*WRITTEN PROBLEM*.
In the news article about Hewlett-Packard's deal to buy EDS, where will the new "EDS – an HP company" business group be headquartered?

--- EXCERPTED TEXT ---

![]() |
Hewlett-Packard agrees to buy EDS for $13.9B
02:44 PM CDT on Tuesday, May 13, 2008
Hewlett-Packard Co. said Tuesday that it has agreed to buy Electronic Data Systems Corp. for $13.9 billion, or $25 per share in cash.
The boards of both companies have approved the terms of the deal, which is expected to close in the second half of 2008.
H-P said it intends to establish a new business group branded as "EDS – an HP company," which will be headquartered at the current EDS offices in Plano.
EDS chairman, chief executive officer and president Ron Rittenmeyer will continue to lead the new EDS division after the purchase is complete.
“This is very positive for the employees and the clients and the shareholders,” Mr. Rittenmeyer said in an interview. “We would not have gone down this path if we didn’t think this didn’t have real value for everybody and for the community.”
Mr. Rittenmeyer declined to divulge which company initiated the deal and how long it took to hammer out the details, but said EDS’s board had several discussions about the buyout.
“We analyzed it, we looked at it, we debated it for several meetings,” he said. “It was not a one-meeting decision.”
Mr. Rittenmeyer said he agreed to stay on after Mark Hurd, H-P’s CEO, asked him to do so.
“I have a responsibility to this organization to see it through,” Mr. Rittenmeyer said.
“I really like what I do,” he added. “Second, I like Mark Hurd personally. I think he’s a real professional, and I think our skills are complementary in a lot of ways.”
But Mr. Rittenmeyer, 60, said he probably will retire at some point in the next few years.
H-P said the deal will more than double its revenue from business and computer services, which totaled $16.6 billion in 2007.
During a conference call with reporters Tuesday morning, Mr. Rittenmeyer said there will probably be some job cuts as a result of the deal.
But he suggested they might not be extensive, noting that H-P and EDS don't currently overlap in many business areas.
“In terms of job cuts, we are continuing to streamline our workforce at EDS,” Mr. Rittenmeyer said during the call. "We've been doing that for some time. There obviously are going to be some changes. We had plans for that this year.”

--- DATASET CONTENT ---

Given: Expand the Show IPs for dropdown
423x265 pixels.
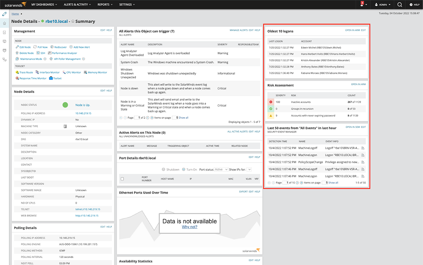Looking at the screenshot, I should [249, 169].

---

*WRITTEN RESPONSE*.
At the current EDS offices in Plano.